Diplomatas, delegados de diversos países, representantes de movimentos ambientalistas e moradores da cidade participaram da iniciativa, alinhados ao tema Conectando a Natureza para Sustentar a Vida, escolhido para o evento. Juntos, criaram o Bosque da COP15.
A bióloga Sílvia Ray Pereira, da Gerência de Arborização da prefeitura, destacou que o local escolhido é estratégico para a criação de áreas verdes na cidade. “O Bosque da COP15 entra em um projeto que lançamos ano passado para a criação de miniflorestas onde há poucas árvores, principalmente praças, para que a gente concilie arborização urbana, saúde da população e ainda atenda os animais silvestres”, afirmou.
Ao todo, foram plantadas 250 mudas de espécies nativas do Cerrado e frutíferas, como sapoti, pitanga, angico e manduvi, que é muito usado pela arara-azul para nidificação. “A ideia é atrair a espécie que já está voltando a se aproximar da cidade. Tendo a expansão das áreas verdes com o manduvi, a arara-azul vai encontrar aqui um local seguro para fazer a nidificação”, explicou.

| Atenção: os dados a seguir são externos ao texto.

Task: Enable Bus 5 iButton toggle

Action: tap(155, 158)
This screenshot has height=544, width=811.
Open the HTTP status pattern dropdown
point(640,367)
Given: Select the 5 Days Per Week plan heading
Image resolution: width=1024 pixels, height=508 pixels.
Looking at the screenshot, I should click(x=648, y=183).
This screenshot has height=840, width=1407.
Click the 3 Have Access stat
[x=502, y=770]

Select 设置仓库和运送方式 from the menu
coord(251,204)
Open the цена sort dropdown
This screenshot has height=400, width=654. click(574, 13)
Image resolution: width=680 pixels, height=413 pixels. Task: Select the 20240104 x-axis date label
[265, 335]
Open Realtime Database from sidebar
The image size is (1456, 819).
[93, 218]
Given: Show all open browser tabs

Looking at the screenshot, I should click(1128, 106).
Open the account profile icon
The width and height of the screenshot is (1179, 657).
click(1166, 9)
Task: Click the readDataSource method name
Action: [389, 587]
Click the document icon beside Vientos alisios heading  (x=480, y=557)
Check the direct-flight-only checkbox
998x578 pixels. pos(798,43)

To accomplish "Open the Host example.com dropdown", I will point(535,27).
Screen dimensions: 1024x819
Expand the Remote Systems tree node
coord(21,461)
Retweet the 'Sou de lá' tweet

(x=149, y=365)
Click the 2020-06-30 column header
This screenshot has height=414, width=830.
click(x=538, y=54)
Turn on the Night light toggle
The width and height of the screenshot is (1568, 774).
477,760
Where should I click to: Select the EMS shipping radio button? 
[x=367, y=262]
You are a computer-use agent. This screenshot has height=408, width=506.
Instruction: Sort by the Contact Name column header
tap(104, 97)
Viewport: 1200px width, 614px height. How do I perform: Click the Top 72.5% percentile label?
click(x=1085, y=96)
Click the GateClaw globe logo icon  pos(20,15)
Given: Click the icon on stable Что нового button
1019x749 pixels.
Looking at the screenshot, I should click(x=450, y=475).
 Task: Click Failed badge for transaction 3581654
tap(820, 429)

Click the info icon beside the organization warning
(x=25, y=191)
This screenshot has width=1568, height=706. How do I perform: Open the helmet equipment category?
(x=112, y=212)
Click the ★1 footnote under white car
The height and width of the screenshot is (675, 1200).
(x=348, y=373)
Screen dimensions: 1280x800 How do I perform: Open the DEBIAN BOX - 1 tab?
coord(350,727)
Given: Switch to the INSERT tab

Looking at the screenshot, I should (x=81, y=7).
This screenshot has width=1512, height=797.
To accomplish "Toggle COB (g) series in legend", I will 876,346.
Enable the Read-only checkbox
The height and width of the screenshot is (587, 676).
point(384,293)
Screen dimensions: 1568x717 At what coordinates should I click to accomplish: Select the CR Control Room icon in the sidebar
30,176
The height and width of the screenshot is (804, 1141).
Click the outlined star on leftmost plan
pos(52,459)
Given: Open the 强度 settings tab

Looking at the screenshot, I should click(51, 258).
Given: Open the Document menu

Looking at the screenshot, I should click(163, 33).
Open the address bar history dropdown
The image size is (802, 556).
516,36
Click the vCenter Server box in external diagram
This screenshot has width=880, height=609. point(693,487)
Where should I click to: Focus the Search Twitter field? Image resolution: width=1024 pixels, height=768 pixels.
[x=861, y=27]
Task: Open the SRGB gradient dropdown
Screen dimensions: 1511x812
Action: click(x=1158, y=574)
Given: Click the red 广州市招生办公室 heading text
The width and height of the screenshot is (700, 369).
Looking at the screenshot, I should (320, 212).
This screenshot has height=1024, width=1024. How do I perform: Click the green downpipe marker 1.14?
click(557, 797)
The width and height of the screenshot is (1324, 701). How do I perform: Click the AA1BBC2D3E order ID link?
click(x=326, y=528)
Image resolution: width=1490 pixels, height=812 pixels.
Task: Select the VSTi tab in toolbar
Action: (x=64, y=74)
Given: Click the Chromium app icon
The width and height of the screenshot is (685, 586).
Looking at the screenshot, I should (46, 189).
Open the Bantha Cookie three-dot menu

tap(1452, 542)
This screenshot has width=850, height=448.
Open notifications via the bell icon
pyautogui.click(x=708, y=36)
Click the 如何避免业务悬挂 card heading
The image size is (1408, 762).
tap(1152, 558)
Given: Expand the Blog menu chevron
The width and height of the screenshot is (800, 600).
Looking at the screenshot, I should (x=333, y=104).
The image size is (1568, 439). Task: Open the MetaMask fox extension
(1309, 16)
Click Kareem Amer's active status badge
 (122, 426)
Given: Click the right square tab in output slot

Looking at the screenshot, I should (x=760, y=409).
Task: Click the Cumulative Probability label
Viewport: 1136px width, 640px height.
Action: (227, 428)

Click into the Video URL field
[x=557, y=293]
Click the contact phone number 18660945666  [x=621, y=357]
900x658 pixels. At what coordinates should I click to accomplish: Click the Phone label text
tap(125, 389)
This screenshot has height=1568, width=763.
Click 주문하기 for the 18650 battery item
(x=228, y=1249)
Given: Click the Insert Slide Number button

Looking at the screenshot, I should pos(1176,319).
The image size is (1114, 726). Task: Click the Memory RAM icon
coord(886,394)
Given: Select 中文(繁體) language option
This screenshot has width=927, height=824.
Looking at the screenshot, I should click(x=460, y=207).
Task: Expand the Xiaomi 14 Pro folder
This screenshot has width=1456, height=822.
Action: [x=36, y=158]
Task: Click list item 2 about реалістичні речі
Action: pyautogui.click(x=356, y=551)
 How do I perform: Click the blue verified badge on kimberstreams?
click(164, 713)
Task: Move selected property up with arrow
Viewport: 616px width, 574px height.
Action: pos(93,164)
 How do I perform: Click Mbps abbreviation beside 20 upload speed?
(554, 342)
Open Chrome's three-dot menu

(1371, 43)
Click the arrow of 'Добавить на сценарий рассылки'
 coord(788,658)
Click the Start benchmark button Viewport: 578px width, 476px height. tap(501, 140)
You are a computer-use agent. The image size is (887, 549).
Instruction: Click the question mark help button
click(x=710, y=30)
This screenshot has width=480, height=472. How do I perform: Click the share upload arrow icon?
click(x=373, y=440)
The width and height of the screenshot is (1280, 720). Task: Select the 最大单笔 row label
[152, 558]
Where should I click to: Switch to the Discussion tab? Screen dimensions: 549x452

Pela manhã, a plenária que antecede o último dia da COP15, no domingo (29), deliberou sobre todas as demandas que precisavam ser avaliadas pelos participantes. O consenso para que os mais de 100 itens na agenda fossem encaminhados para a plenária final ocorreu em quase todas as deliberações feitas ao longo do encontro.
“Amanhã, na plenária final, elas serão oficialmente adotadas pela convenção”, afirmou o presidente da COP15, João Paulo Capobianco.
Entre as medidas lideradas ou apoiadas pelo Brasil estão a aprovação do Plano de Ação para a Conservação dos Grandes Bagres Migratórios Amazônicos e a promoção de ações concentradas internacionais para a conservação do tubarão-mangona e do tubarão-peregrino.
Após a plenária final, também entrarão para as listas de proteção pela CMS as seguintes espécies: no Anexo I (espécies ameaçadas de extinção), as aves maçarico-de-bico-torto e maçarico-de-bico-virado; no Anexo II (espécies que demandam esforços internacionais de conservação), o peixe pintado, o tubarão cação-cola-fina e a ave caboclinho-do-pantanal. A ariranha e os petréis, ou grazinas, serão incluídos nas duas listas.
Sem consenso, e para que as avaliações pudessem ter continuidade, o Brasil retirou a proposta de inclusão do tubarão cação-anjo-espinhoso no Anexo II.